◆ Extrait choisi:
--------------------------------

7 janvier : dimanche de l’épiphanie : est-on bien sûr de cette histoire ?

Cet épisode des Mages est sans doute celui qui a été le plus enrichi par l’imagination de la Tradition au cours des siècles ! Il faut dire que le récit est d’une sobriété telle que la curiosité naturelle qui nous anime tous reste sur sa faim. En écoutant le texte, vous aurez remarqué, que nous ne savons pas combien étaient ces mages et qu’à aucun moment, ils ne reçoivent le titre de roi. C’est la tradition qui parlera de 3 personnages et la raison est bien simple, c’est en raison des 3 cadeaux : or, encens et myrrhe. Oui, mais il y aurait très bien pu avoir deux mages qui offrent de l’or, 3 de l’encens et 4 de la myrrhe ! C’est Origène, à la fin du 1° siècle qui tranchera en fixant à 3 le nombre des mages. Un peu avant, Tertullien, les avait désignés comme des rois en référence à ce passage de l’Ecriture, plus précisément dans les Psaumes qui disait : Tous les rois se prosterneront devant lui, toutes les nations le serviront (Psaumes 72, 10-11) Enfin, c’est au 6° siècle qu’un nom et une origine sera donnée à chacun de ces mages. C’est ainsi que Melchior, celui qui nous ressemble le plus par son teint, sera représenté sous les traits d’un homme mûr qui offrira l’or à Jésus ; Gaspard, venu d’Asie, représenté par un homme encore jeune offrira l’encens à Jésus quant à Balthazar, venu d’Afrique, un « koushit » comme on disait à l’époque, lui, il offrira la myrrhe.

--------------------------------

◆ Consigne: Dans l'extrait sur les Mages, quel présent Gaspard offre-t-il à Jésus ? Les lignes n'ont aucun lien avec l'extrait sur les Mages.

◆ Bloc de données:
--------------------------------

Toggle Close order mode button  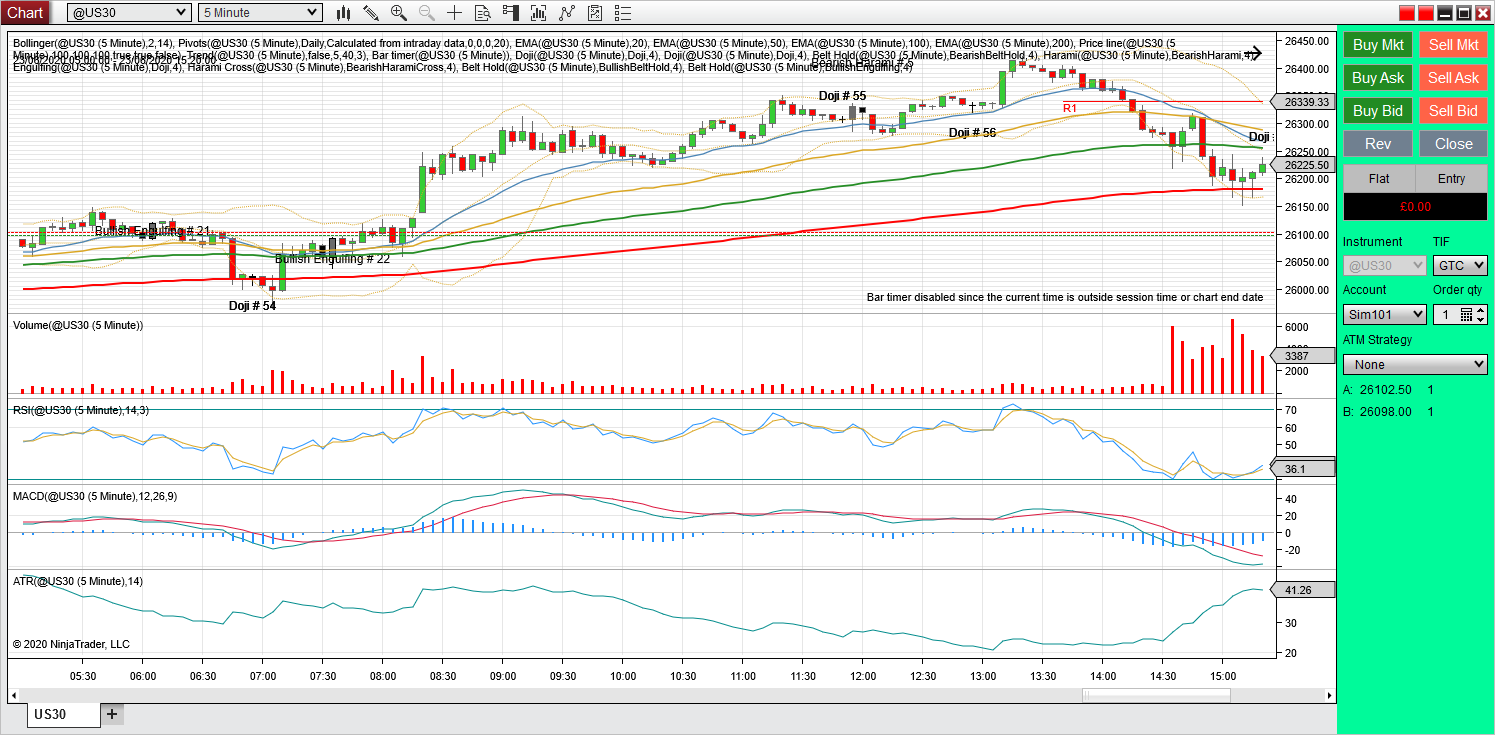1452,143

--------------------------------

◆ Réponse: L'encens.